* French miner Eramet warns of full-year operating loss
* Nickel miners likely to unveil more writedowns and losses
* Miners continue to stick to production plans
By Melanie Burton and James Regan
SINGAPORE/SYDNEY Aug 2 (Reuters) - Nickel miners are clinging to plans to maintain production, despite a growing supply glut and prices around four-year lows, raising the risk of more writedowns and losses being unveiled in the current financial reporting season.
France’s Eramet this week reported a first-half operating loss and warned the second half would be worse due to weak nickel prices, while other top producers such as Vale SA , Glencore Xstrata and BHP Billiton report in the next few weeks.
Between a quarter to a half of the nickel sector could be running at a loss, according to industry estimates, hit by weak demand from China, the world’s top producer and consumer of stainless steel. Nickel is a key component of stainless steel.
Nonetheless, few miners have yet made deep cuts in output and the trend is set to put more pressure on depressed prices.
“It’s a staring contest, no one wants to be the first to take the pain,” said Robin Bhar, an analyst at Societe Generale in London.
Three month nickel on the London Metal Exchange hit $13,205 a tonne on July 9, the lowest since May 2009 and down from nearly $19,000 in February. Nickel is the worst performer on the exchange so far this year, down nearly 20 percent.
“I think you’re going to have to see writedowns and maybe some further closures,” he added.
The market is in a glut with registered stocks in LME warehouses at a record high above 200,000 tonnes, while Macquarie Bank forecasts nickel supply will rise 4.1 percent 1.845 million tonnes this year.
But at many mine sites, nickel producers are chasing lower operating costs by producing more.
Canada’s First Quantum Minerals Ltd mined a third more nickel in the June quarter, while Western Areas Ltd has just had a record fiscal year in 2012/13. Rather than curb output to reduce costs, senior management at the Australian firm will take 10-20 percent pay cuts.

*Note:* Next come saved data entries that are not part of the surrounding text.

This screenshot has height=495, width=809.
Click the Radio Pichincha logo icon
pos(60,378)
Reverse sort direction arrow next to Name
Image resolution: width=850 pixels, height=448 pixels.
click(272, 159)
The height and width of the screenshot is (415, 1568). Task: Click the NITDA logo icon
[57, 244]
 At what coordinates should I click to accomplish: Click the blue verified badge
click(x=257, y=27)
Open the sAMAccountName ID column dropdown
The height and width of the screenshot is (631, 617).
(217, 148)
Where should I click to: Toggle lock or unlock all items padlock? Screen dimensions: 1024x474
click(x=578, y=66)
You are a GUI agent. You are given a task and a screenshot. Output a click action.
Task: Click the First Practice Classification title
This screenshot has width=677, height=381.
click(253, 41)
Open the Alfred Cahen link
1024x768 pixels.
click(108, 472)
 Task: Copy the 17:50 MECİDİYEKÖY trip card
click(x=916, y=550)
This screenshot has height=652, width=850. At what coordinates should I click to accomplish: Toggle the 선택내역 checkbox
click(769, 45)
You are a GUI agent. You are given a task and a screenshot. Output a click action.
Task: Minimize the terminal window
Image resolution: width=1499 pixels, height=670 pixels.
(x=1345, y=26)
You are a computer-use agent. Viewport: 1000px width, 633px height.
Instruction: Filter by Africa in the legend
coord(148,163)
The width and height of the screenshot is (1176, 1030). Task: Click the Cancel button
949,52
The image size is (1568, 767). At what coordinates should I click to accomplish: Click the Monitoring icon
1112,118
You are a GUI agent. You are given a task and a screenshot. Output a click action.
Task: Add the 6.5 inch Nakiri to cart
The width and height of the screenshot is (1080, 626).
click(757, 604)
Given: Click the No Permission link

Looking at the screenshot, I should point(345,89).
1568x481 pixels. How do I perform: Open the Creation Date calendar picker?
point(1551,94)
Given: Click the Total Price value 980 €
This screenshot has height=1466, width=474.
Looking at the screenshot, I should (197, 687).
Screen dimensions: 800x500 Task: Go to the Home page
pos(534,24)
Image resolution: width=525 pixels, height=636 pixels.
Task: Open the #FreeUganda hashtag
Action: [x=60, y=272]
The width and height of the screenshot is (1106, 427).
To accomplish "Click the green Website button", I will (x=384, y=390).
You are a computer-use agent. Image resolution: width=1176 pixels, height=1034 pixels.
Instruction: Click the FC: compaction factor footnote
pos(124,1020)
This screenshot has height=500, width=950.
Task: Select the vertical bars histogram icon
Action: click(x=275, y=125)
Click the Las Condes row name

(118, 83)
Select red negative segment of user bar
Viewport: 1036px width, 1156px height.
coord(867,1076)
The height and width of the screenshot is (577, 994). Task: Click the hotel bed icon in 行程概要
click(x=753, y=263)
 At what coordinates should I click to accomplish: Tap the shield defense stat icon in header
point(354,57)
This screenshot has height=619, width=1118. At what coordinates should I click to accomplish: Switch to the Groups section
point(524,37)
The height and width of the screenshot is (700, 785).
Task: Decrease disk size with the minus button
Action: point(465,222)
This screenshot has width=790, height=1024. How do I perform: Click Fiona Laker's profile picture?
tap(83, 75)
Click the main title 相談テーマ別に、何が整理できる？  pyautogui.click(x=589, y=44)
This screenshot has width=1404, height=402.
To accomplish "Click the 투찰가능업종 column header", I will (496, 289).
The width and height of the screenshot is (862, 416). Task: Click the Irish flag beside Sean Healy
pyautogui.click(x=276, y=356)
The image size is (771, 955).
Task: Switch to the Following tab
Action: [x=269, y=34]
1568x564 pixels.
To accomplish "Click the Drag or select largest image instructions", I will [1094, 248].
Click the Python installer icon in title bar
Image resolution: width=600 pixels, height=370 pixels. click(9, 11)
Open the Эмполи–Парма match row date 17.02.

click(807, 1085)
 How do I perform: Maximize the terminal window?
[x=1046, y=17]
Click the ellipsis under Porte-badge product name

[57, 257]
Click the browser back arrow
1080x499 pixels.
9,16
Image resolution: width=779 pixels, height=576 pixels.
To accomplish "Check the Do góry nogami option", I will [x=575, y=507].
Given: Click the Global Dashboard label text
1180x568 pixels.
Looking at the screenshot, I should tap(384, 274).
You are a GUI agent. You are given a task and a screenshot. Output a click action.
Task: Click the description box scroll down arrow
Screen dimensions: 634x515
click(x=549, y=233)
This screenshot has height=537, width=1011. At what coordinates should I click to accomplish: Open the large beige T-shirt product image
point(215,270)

Fellow Australian Mincor Resources NL also beat its guidance and is maintaining production over the next 12 months.
And despite being one of BHP Billiton’s least profitable businesses, the world’s third-biggest nickel division only saw a 2,000-tonne drop in quarterly production from the previous and year-ago quarters.
Cuts to output so far have been paltry and there has been limited appetite to buy nickel assets, with the market expected to be in a big surplus this year.
As China’s manufacturing intensity slows, the nickel market has been doubly hit, with China’s stainless steel factories also turning away from high purity metal to cut costs.
Instead they are feeding a cheaper alternative - nickel pig iron - typically formed from laterite ore which has low nickel content - into their furnaces.
Macquarie and Citi cut their nickel price outlooks for this year and next, by 7 and 14 percent for Macquarie, and by 15 and 22 percent for Citi. The banks expect prices to average around $15,200 this year with Citi forecasting prices at $16,375 next year and Macquarie $15,500 a tonne.
Citi has also cut its earnings forecasts for Norilsk Nickel , the world’s largest nickel producer, and Canada’s First Quantum Minerals Ltd.
Based on current LME prices and excluding nickel pig iron capacity, Barclays estimates close to 450,000 tonnes of mine production capacity is losing money with “significant-sized nickel mines in countries like Australia and Canada that ostensibly have been losing money for the past 18 months.”
But for now Glencore Xstrata, Vale, First Quantum, China Metallurgical Corp, Sherritt International and Sumitomo Corp are among companies spending heavily to build new nickel mines and processing plants.
So far, the nickel industry is pinning its hopes on a tougher stance by Indonesia to curb exports of raw materials from 2014, with Eramet Chief Executive Patrick Buffet calling on Indonesia’s government to confirm it will implement the ban aimed at processing more laterite ore at home.
But analysts say that a blanket ban is unlikely because it will have too big a hit on Indonesia’s revenue.
“Short of a now very low probability supply squeeze from Indonesia next year, (we) have little reason to believe prices will recover in the next few years,” Barclays said.